Following up on a story first posted by Mark Harris, and reported on the Café here, The Church of England Newspaper reports that the Anglican Consultative Council does not intend any sort of tacit recognition of the Anglican Church in North America by the appointment of an ACNA priest to an ACC committee.
“The presence of a member of the Anglican Church of North American (ACNA) on the Anglican Consultative Council’s Evangelism and Church Growth Initiative (ECGI) is not a stalking horse for the ‘back door’ recognition of the breakaway group, a spokesman for the Anglican Consultative Council tells The Church of England Newspaper.
[…]A spokesman for the ACC told CEN the charges that the ACNA was somehow being given formal status through Dr. Linnell’s appointment were unfounded.
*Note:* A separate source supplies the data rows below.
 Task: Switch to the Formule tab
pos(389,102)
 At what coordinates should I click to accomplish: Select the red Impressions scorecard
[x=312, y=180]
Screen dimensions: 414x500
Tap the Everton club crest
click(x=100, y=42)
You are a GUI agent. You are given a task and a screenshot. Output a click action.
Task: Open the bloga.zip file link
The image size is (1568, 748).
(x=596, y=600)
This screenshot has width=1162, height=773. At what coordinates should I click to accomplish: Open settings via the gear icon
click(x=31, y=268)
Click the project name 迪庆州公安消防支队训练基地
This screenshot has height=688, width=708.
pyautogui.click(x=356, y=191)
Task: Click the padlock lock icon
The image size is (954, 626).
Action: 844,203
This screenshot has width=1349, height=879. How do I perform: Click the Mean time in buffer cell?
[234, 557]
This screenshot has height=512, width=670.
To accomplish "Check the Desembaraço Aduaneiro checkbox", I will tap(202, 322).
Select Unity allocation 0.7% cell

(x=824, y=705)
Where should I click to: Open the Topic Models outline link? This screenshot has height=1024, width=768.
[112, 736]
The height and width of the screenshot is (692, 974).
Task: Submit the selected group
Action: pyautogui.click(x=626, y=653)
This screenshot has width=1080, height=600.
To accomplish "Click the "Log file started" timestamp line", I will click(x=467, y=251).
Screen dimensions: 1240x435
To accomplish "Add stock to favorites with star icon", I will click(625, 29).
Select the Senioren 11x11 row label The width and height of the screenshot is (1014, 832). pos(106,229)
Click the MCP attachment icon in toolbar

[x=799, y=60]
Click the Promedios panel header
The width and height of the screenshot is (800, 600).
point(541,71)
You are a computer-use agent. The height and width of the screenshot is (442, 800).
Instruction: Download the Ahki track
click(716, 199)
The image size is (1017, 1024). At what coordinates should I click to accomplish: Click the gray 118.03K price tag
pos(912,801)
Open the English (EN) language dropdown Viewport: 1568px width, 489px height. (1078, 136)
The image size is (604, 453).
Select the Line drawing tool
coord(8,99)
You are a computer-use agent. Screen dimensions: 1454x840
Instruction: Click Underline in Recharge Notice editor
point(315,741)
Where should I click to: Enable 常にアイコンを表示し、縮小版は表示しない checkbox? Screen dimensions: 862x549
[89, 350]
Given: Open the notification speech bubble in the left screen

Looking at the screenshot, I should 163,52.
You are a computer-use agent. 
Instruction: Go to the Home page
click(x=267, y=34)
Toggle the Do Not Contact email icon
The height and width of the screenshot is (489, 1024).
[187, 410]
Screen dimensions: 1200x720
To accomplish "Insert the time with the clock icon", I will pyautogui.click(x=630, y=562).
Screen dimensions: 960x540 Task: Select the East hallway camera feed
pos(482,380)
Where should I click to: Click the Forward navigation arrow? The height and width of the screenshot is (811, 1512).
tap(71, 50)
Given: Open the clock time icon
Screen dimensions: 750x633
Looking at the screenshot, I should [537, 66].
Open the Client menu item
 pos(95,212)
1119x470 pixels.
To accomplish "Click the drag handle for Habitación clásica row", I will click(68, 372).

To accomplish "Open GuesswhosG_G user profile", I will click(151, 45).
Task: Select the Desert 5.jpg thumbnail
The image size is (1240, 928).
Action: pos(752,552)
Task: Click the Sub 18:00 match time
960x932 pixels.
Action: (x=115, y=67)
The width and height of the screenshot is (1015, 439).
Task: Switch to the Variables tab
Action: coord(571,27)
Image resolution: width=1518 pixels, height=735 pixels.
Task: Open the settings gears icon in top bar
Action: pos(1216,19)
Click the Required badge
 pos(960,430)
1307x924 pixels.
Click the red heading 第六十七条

While membership on Communion initiatives like the ECGI comes through proposals made by provinces, Dr. Linnell was ‘one of four people who were co-opted to the ECGI group for their expertise in a particular area. In his case it is his role as leader of the Anglican Frontier Mission and his significant experience of evangelism to unreached peoples,’ said ACC spokesman Jan Butter.”
Read the full article here.
Mark Harris though argues that’s not the real issue:
But back to the issue. I previously wrote, “For a Church that often exemplifies the niceties of formal relationships and for an Archbishop who is so concerned not to have members of a church that is unrepentant of Windsor demands part of its ecumenical work, there seems to be no parallel concern about having members of churches not in communion with Canterbury and schismatic part of a working group of the Anglican Communion.”
That still stands.
And let the reader understand that my question has not been about Dr. Linnell’s work with Anglican Frontier Missions. The question is about inclusion of a priest member of a church that views the evangelical activities of The Episcopal Church to be a misappropriation of the Good News under the guise of greater inclusion. I have no notion if Dr. Linnell shares the condemnatory opinion of his Archbishop. Since he does not “represent any ecclesial body” that may not matter.
What matters is that the Evangelism and Church Growth Initiative has co-opted Dr. Linnell for his expertese, and the press release on this made no note of that fact. We might well wonder if the Anglican Communion Office overlooked this oddity and forgot to mention that some members of ECGI were co-opted from mission organizations. Or perhaps the ACO simply does not understand that, having been excused from participation in various Anglican Communion bodies, we in The Episcopal Church might be somewhat sensitive to the idea of co-opting members of a church whose existence is based on the premise that The Episcopal Church has departed from the Gospel.